The storm began on 20 January 2020 when snow and rain were observed in the northeast and the south (Fig. 3a). On 21 January 2020, precipitations fell over the entire region. Still, they were more abundant parallel to the coastline, where the 24-h rainfall accumulations exceeded 200 mm at the Montseny area and the Iberian range (Fig. 3b). During 22 January 2020, rainfall fell intermittently over most of Catalonia. More than 140 mm were accumulated in the Montseny area (Fig. 3c). Additionally, important rainfall accumulations were recorded at the southwest of Catalonia, the Pyrenees, and the Pre-Pyrenees. The main precipitation system moved towards the north during the morning of 23 January 2020. Rainfall fell intermittently with moderate and low intensities. Although rainfall accumulations were not as relevant as the previous days (Fig. 3d), they were still significant in the Montseny area, where over 100 mm were recorded in some areas, and in the Pre-Pyrenees.
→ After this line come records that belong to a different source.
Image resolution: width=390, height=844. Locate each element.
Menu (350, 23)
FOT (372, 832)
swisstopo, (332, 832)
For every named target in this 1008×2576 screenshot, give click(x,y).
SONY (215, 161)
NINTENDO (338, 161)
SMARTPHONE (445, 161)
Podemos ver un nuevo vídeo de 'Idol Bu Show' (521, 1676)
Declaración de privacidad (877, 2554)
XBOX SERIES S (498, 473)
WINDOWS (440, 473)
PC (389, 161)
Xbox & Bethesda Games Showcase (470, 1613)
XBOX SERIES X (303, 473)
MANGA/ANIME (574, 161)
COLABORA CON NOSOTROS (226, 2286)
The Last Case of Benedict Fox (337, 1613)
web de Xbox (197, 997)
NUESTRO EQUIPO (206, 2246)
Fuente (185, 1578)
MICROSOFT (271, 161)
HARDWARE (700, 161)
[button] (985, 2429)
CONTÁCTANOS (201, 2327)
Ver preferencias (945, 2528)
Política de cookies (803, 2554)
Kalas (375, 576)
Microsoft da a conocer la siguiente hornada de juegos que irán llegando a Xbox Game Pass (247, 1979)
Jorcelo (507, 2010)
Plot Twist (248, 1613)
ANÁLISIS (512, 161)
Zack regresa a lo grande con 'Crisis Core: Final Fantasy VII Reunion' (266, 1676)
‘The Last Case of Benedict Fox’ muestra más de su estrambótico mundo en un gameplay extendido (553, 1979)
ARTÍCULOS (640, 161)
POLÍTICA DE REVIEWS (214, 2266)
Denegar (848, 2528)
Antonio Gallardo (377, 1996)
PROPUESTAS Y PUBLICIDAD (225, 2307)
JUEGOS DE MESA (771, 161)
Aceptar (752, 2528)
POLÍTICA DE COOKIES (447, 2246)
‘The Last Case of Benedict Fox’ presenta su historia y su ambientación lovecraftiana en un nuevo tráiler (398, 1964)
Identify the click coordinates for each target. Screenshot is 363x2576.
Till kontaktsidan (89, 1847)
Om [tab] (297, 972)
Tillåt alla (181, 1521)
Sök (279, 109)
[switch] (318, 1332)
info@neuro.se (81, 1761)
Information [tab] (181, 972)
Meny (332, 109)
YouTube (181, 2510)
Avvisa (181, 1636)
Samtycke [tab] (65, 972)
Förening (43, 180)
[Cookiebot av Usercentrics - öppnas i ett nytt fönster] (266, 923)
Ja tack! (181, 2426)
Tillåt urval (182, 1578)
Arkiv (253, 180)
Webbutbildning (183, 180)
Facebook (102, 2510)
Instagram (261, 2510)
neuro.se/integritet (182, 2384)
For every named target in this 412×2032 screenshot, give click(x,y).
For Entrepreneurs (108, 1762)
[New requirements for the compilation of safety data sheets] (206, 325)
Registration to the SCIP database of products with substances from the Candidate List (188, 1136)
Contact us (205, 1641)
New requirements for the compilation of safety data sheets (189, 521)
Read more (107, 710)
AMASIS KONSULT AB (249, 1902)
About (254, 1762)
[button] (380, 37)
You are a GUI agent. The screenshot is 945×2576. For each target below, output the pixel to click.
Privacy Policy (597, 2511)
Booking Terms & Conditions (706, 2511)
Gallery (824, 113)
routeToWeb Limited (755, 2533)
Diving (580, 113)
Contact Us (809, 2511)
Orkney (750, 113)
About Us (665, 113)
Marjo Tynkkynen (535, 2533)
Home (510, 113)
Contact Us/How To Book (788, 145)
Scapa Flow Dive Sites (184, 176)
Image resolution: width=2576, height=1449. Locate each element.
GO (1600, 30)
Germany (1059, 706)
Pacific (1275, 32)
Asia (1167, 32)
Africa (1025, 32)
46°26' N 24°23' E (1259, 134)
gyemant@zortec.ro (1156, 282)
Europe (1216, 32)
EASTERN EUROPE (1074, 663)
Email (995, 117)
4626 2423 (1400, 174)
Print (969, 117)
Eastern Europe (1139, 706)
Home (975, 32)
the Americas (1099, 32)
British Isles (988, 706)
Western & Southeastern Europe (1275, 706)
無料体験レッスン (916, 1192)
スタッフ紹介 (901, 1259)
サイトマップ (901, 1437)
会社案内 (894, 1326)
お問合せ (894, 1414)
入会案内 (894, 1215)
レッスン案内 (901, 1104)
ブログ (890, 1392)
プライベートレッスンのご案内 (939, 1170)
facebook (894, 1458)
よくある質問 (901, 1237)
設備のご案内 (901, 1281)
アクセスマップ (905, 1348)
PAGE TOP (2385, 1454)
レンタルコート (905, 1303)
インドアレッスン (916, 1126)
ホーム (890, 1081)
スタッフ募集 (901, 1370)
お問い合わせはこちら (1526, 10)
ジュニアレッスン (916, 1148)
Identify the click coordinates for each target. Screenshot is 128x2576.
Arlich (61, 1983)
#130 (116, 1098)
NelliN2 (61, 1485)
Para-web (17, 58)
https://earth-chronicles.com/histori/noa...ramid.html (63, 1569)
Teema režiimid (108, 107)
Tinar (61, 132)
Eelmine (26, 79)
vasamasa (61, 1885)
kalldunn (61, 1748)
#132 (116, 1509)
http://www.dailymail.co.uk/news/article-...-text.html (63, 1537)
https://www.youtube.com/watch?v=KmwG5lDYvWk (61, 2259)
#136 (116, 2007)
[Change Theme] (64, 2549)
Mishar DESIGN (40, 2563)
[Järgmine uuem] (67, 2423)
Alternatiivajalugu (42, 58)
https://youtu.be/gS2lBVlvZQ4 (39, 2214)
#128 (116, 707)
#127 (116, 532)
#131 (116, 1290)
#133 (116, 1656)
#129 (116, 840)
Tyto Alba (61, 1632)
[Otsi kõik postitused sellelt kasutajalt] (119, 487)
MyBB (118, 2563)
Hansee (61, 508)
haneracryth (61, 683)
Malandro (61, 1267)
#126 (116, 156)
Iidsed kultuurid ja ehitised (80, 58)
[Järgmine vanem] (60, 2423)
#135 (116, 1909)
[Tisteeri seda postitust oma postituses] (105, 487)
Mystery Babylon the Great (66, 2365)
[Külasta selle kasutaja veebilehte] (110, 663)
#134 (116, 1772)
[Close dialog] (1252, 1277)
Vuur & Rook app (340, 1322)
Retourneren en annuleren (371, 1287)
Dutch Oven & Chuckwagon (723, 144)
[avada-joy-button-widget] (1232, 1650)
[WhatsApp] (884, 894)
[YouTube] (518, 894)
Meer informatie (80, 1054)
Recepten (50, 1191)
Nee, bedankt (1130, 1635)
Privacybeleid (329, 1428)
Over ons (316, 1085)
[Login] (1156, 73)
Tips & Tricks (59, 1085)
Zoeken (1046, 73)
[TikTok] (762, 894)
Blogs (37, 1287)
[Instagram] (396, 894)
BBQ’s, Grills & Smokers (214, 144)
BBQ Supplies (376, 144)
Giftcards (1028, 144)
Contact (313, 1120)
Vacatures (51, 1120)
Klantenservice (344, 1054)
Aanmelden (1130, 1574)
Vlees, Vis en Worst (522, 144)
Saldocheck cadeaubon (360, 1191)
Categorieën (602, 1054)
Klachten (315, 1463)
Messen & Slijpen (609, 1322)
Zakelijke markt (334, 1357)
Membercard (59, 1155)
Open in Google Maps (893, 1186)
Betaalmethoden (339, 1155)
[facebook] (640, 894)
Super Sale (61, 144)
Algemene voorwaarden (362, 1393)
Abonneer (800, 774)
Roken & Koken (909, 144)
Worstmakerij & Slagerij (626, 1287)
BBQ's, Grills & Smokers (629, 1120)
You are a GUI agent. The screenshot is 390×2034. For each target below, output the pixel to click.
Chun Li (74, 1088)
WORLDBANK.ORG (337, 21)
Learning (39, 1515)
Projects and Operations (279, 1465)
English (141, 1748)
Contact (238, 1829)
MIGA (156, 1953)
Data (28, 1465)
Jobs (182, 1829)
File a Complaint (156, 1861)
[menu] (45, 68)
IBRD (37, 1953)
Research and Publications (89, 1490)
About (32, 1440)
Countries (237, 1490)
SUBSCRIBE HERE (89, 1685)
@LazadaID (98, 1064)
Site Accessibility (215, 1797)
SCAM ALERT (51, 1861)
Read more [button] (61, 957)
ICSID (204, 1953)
The total accumulated rainfall during the 4 days was significant over most of Catalonia (Fig. 4). The largest rainfall amounts fell over the north-east, with around 480 mm in the Montseny area.

Fig. 4
figure 4

Accumulated rainfall from 20 January 2020 00:00 to 23 January 2020 24:00. The black circles represent the landslides included in the ICGC and the #Esllavicat inventories

During the first day of the Gloria storm, no landslides were reported. In the following days, the areas that recorded the highest rainfall accumulations coincide rather well with the places where landslides were reported (black circles in Figs. 3 and 4).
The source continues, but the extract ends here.